Sec. Microbial Symbioses
Volume 14 - 2023 | https://doi.org/10.3389/fmicb.2023.1270001
Editorial: Microbiome metabolites in health and disease
- 1Human Biology, School for Nutrition and Translational Research in Metabolism, Maastricht University Medical Center+, Maastricht, Netherlands
- 2Department of Biology, College of Science and Technology, Temple University, Philadelphia, PA, United States
Editorial on the Research Topic
Microbiome metabolites in health and disease
The gut microbiome is a major factor influencing host health and disease. Disturbances in the composition and functionality of the gut microbiota could potentially contribute to disruptions in host metabolism, affecting the functionality of various organs such as the gut, adipose tissue, muscle, liver, kidneys, and brain. Therefore, it is suggested that the gut microbiome is involved in the progression of diseases such as autoimmunity, metabolic syndrome, chronic inflammation, neurodegeneration, allergic reactions, and cancer.
In the past two decades, the role of gut microbiome-derived metabolites in maintaining health and in how alterations in these metabolites promote the development of diseases has been widely studied. However, substantial work remains toward understanding the interaction between microbial-derived metabolites and host metabolism as well as the underlying mechanisms in health and disease.
Thus, the main aim of this Research Topic was to facilitate an understanding of (1) how the various functional characteristics of bacterial metabolites impact organ systems, (2) whether different diseases can be characterized by altered ratios of bacterial populations and their metabolites in clinical samples, and (3) if these alterations could serve as a basis for the development of microbiome metabolite-based therapeutics for a wide range of diseases. Within this topic, seven articles have been published that have expanded our knowledge on the impact of gut microbial metabolites in different disease states, using preclinical models and advanced analytic tools.

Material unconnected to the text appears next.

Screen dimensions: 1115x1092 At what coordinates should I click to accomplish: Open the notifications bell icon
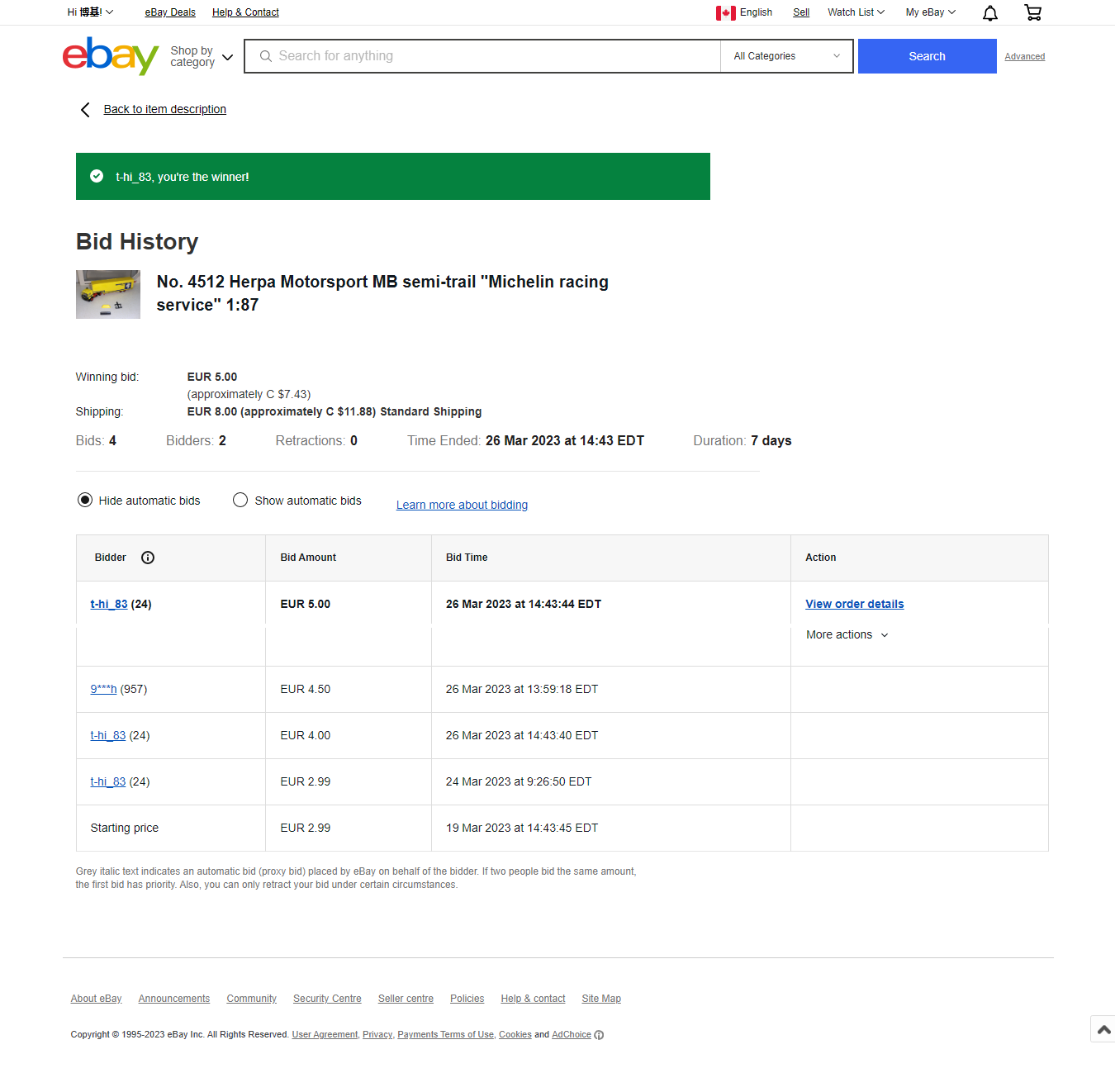point(989,12)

Shi et al. analyzed the fecal microbial composition and metabolome characteristics of Chinese patients diagnosed with celiac disease combining data on 16S rDNA sequencing and metabolomics. The authors' goal in the case–control study (30 healthy controls and 30 patients with celiac disease) was to identify potential biomarkers that could be used for the diagnosis of celiac disease. First, the study revealed differences in gut microbiota composition between the celiac disease group and healthy controls. Specifically, patients with celiac disease showed an abundance of Streptococcus, Lactobacillus, Veillonella, and Allisonella species, while the abundance of Ruminococcus, Faecalibacterium, Blautia, Gemmiger, and Anaerostipes decreased. A comprehensive analysis identified 222 distinct fecal metabolites between the two groups. Using a random forest model, the authors detected four bacterial genera (Clostridium_IV, Veillonella, Ruminococcus, and Gemmiger) and six metabolites, namely acetylcholine, D-alanyl-D-serine, coronopilin, formiminoglutamic acid, N(6)-methyllysine, and lyso PA (16_0_0_0), as potential biomarkers for the non-invasive diagnosis of celiac disease. A larger sample size will be important for validation purposes.
Li et al. aimed to study the causal relationship between the gut microbiota, its metabolites, and celiac disease using Mendelian randomization analysis. To conduct the study, genome-wide association study summary-level data from previously published studies were examined in a large population (N = 18,340) including individuals from diverse ethnic backgrounds. The results of the two-sample Mendelian randomization analysis identified potential causal associations between specific bacterial taxa and metabolites and celiac disease. Increased numbers of Bifidobacteria appeared to be linked to a higher risk of celiac disease, while Lentisphaerae, Coprobacter, and Subdoligranulum showed a potential association with a lower celiac disease risk. The authors provide a correlation between the high or low abundance of these microorganisms in patients with other diseases (IBD, food allergies, autoimmune hepatitis, etc.) and different outcomes on disease onset and progression and suggest that defining the bacterial taxa at a more specialized level (species or strains) could be important. Genetically predicted higher concentrations of five metabolites, namely 1-oleoylglycerophosphoethanolamine, 1-palmitoylglycerophosphoethanolamine, 1,6-anhydroglucose, phenylacetylglutamine, and tryptophan betaine, were strongly linked to higher celiac disease risk, whereas 10-undecenoate and tyrosine were associated with a lower celiac disease risk.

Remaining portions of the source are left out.